PARKER, Justice (dissenting).

At the hearing on 3 October 1957 before Judge Olive, pursuant to his order of 27 September 1957, the city of Greensboro presented to the judge an affidavit of George H. Roach, Mayor of the city of Greensboro. This affidavit contains among many other statements, this: "That the spot at which the Southern Railway Company would have the work of this project restrained bears the heaviest and most congested traffic. That the latest traffic count discloses that more than 25,000 vehicles pass through the project area each day, and the estimated use by 1970 is 50,000 vehicles per day." The Mayor further states in his affidavit: "That to continue the temporary restraining order and stoppage of the construction work under this project could contribute to many accidents to the general public who must operate their vehicles along said highway."

J. A. Rust, General Manager of plaintiff, in the hearing before Judge Olive, testified: "Two trains run daily between Greensboro and Mount Airy over the track involved, one each way, and there are three other switch engine movements, three in each direction, passing this section. This makes eight movements altogether each day over the track in question."

This Court said in Griffin v. Southern R. Co., 150 N.C. 312, 64 S.E. 16-17:

"It is against the policy of the law to restrain industries and such enterprises as tend to develop the country and its resources. It ought not to be done except in extreme cases, and this is not such an one.
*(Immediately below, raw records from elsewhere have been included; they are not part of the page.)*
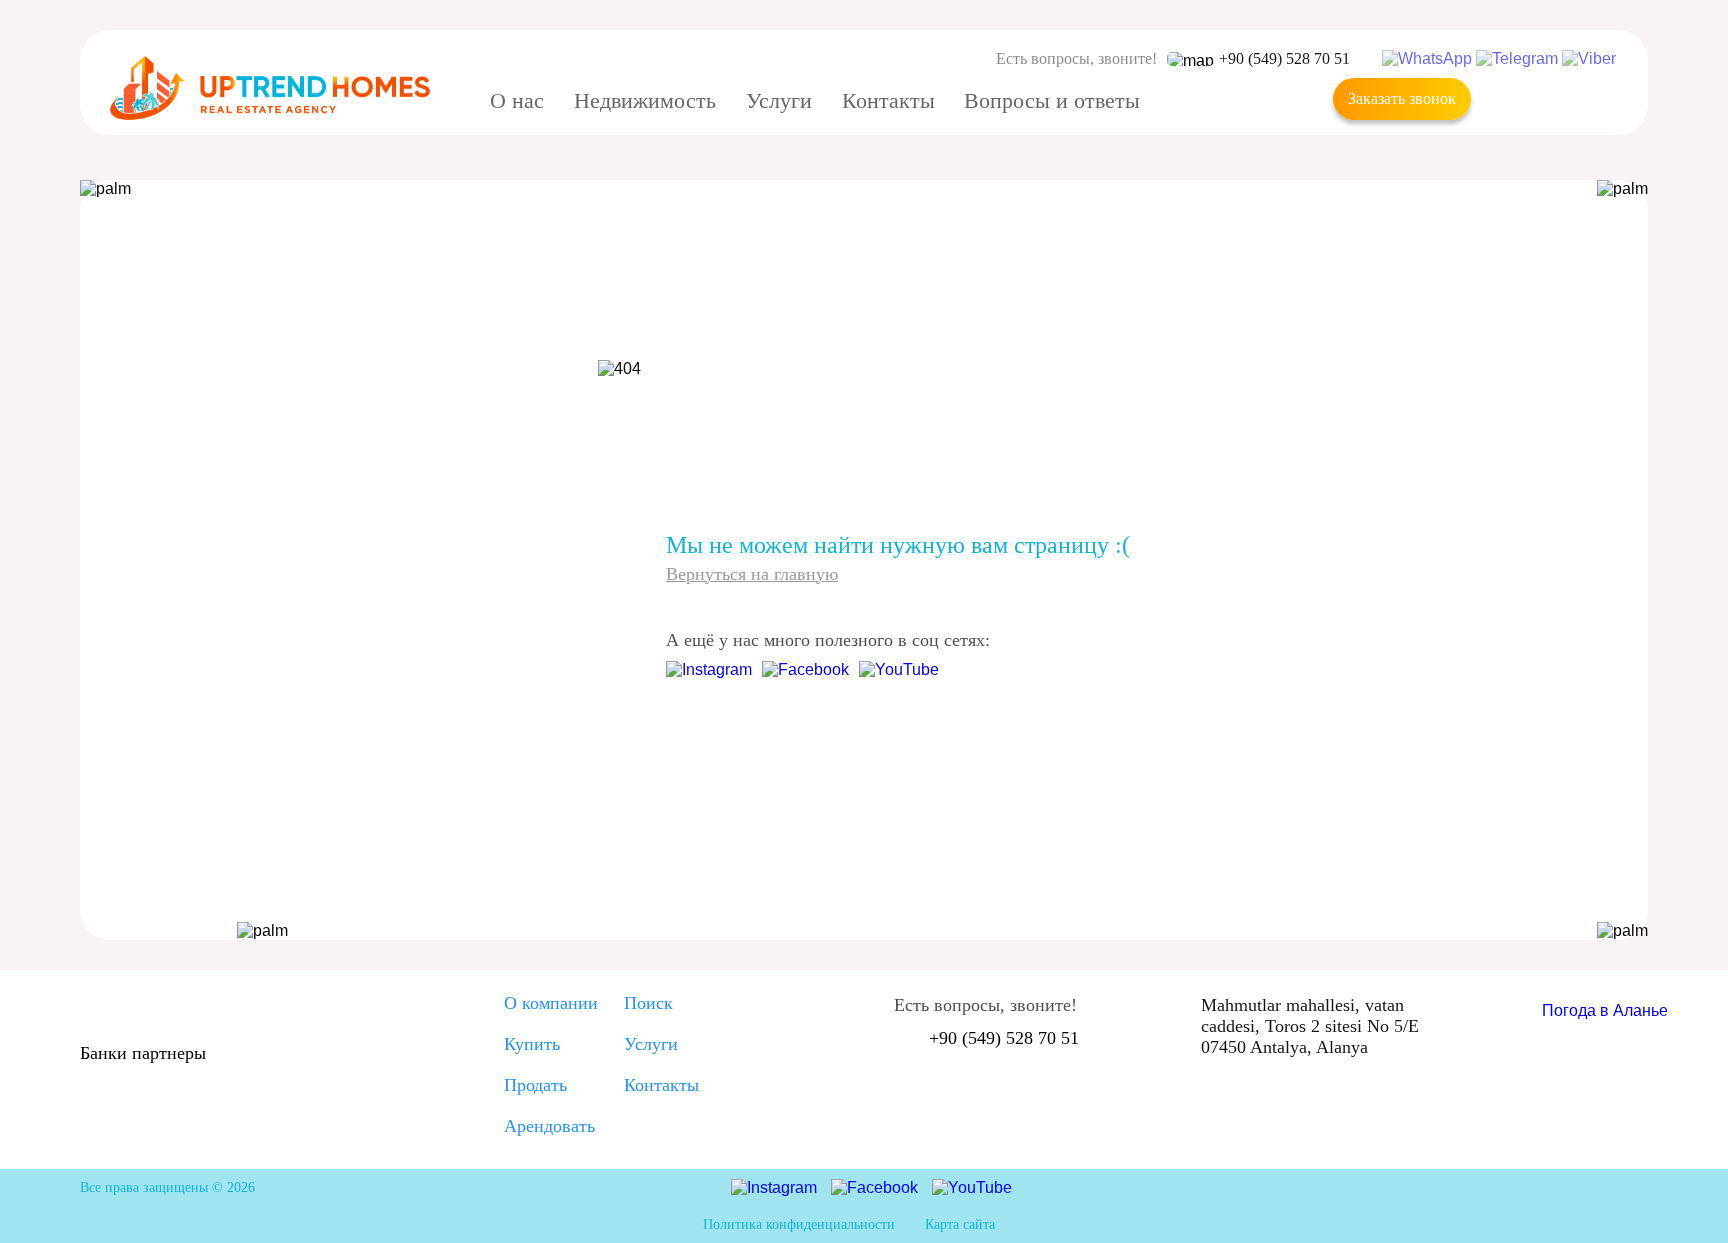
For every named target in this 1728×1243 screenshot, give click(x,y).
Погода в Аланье (1605, 1010)
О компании (551, 1003)
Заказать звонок (1402, 98)
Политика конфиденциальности (799, 1224)
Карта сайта (960, 1224)
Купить (532, 1044)
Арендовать (549, 1126)
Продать (535, 1085)
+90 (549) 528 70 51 (1284, 58)
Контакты (661, 1085)
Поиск (648, 1003)
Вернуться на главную (752, 574)
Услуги (651, 1044)
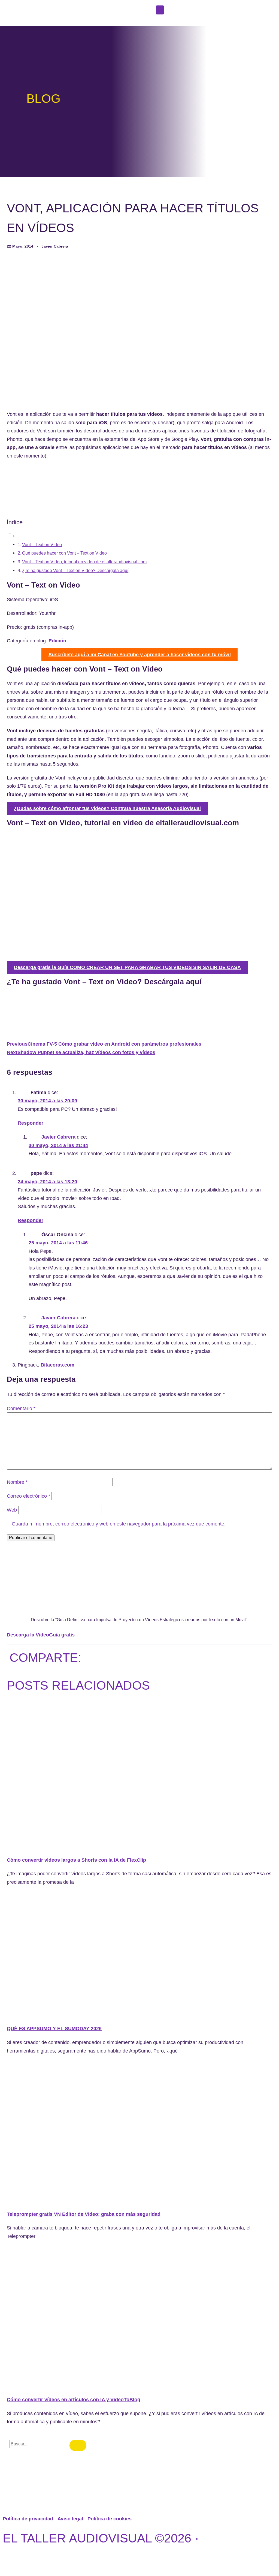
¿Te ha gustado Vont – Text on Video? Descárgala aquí (75, 570)
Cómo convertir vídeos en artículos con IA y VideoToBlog (73, 2399)
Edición (57, 640)
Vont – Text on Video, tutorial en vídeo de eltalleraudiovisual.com (84, 561)
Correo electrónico (28, 1496)
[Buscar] (77, 2445)
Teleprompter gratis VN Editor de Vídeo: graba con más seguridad (83, 2214)
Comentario (21, 1408)
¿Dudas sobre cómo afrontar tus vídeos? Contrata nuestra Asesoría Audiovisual (107, 808)
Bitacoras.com (57, 1365)
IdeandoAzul (109, 2558)
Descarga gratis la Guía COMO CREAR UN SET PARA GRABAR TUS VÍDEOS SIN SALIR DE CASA (127, 967)
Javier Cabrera (58, 1137)
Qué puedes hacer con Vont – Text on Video (64, 552)
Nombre (17, 1482)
It is contrary to the policy of the law to use the extraordinary powers of the court to arrest the development of industrial enterprises, or the progress of works prosecuted apparently for the public good, as well as for private gain. The court will not put the public to needless inconvenience. The court should have dissolved the restraining order."

The opinion cites numbers of our cases.

This Court also said in Jones v. Lassiter, 169 N.C. 750, 86 S.E. 710, 711:

"It is true that, when the injunctive relief sought is not merely ancillary to the relief demanded, but is itself the principal relief sought, the courts will generally continue the injunction to the hearing, upon the making out of a prima facie case. Marshall v. Commissioners, 89 N.C. *357 103. But this rule does not hold good in cases where important public works and improvements are sought to be stopped. In such matters, in the interest of the public good, the courts will let the facts be found by a jury before interfering by injunction. The right of this plaintiff to recover damages for her alleged injuries is not now before us."
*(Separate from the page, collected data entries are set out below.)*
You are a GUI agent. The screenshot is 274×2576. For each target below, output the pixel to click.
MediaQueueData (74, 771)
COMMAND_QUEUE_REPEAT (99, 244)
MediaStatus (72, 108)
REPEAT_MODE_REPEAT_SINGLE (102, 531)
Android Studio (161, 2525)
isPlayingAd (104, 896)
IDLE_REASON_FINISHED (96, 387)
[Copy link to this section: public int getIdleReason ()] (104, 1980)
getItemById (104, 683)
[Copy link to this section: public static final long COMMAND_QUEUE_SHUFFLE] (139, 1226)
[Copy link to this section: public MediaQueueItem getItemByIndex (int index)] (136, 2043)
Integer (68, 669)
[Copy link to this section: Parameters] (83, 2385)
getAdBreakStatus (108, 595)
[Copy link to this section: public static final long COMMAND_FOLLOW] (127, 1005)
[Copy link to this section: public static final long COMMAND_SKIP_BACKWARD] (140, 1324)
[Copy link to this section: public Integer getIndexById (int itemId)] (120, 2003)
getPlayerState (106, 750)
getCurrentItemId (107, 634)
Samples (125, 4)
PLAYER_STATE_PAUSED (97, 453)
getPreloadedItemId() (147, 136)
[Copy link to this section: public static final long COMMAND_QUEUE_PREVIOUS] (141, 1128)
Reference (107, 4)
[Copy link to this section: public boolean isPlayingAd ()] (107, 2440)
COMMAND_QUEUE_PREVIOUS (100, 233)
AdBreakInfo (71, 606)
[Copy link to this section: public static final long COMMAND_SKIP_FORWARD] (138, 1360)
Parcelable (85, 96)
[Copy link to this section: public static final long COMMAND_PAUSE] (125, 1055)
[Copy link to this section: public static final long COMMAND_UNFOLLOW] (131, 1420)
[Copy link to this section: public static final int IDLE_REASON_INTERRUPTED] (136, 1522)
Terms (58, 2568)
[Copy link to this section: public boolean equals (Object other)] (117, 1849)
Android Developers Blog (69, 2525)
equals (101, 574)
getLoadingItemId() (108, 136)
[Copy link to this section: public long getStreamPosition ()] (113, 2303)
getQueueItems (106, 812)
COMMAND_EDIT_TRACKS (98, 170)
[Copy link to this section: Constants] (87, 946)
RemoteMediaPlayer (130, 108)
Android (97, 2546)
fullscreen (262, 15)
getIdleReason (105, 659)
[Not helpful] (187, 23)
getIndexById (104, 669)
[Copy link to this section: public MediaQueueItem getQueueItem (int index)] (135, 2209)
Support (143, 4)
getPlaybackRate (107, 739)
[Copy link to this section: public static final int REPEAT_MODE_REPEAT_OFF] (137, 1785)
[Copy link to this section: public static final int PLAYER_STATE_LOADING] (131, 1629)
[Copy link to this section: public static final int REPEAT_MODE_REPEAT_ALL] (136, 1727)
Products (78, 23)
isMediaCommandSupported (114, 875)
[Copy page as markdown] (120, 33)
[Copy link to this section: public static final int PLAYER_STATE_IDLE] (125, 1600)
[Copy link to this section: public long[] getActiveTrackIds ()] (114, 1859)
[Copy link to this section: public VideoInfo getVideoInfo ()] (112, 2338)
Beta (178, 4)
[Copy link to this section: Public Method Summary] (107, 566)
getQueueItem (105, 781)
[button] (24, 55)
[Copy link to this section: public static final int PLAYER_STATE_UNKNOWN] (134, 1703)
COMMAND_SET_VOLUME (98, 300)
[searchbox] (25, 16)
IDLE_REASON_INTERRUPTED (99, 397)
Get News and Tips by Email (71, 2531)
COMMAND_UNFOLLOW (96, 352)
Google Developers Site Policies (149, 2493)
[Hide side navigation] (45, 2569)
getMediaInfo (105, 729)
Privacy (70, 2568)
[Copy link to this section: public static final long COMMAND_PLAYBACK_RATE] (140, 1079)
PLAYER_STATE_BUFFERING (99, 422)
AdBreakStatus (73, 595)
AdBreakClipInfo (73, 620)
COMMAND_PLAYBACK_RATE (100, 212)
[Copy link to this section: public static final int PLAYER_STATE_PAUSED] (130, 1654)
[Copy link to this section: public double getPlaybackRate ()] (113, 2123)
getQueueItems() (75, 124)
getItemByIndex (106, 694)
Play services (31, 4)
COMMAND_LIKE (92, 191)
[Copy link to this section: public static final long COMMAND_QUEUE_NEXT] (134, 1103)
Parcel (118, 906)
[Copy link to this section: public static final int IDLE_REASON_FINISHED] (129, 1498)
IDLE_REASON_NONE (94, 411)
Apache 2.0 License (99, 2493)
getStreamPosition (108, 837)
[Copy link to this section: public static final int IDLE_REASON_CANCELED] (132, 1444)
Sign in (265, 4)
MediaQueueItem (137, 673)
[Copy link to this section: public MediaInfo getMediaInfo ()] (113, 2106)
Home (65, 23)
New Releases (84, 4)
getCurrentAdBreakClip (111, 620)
See also, Scott v. Board of Com'rs, 170 N.C. 327, 87 S.E. 104; and Staton v. Atlantic Coast Line R. Co., 147 N.C. 428, 61 S.E. 455, 17 L.R.A.,N.S., 949.

It is public policy not to interfere with the construction of works of great public benefit, where the defendant is amply able to respond in damages, and no irreparable injury will accrue to plaintiff, if the injunction is refused.

E. L. Faulconer, a former President and General Manager of the Atlantic and Yadkin Railway Company, and now an assistant Vice-President of the plaintiff, and since December 1919 an employee of both railway companies, testified before Judge Olive: "The criss-cross plan was not, to my knowledge, a part of the Babcock Plan. Well, in a way, what the Southern Railway is objecting to in this is not the putting of the streets there, but the way these are being put there. The engineering is one objection."

The city of Greensboro is a municipal corporation, and able to respond in damages, if any should be awarded. If the plaintiff should prevail at the trial on the merits of the controversy, it has an adequate remedy at law to recover adequate compensation for any loss it may sustain by any acts of the city of Greensboro, and the court can enter such judgment as to justice appertains and the rights of the plaintiff may require in accordance with law.

Judge Olive found in an order 16 October 1957 that "plaintiff will not sustain any damage by the carrying on of the construction work originally restrained by the temporary restraining order."

I vote to affirm Judge Olive's order dissolving the temporary restraining order before issued by Judge Preyer.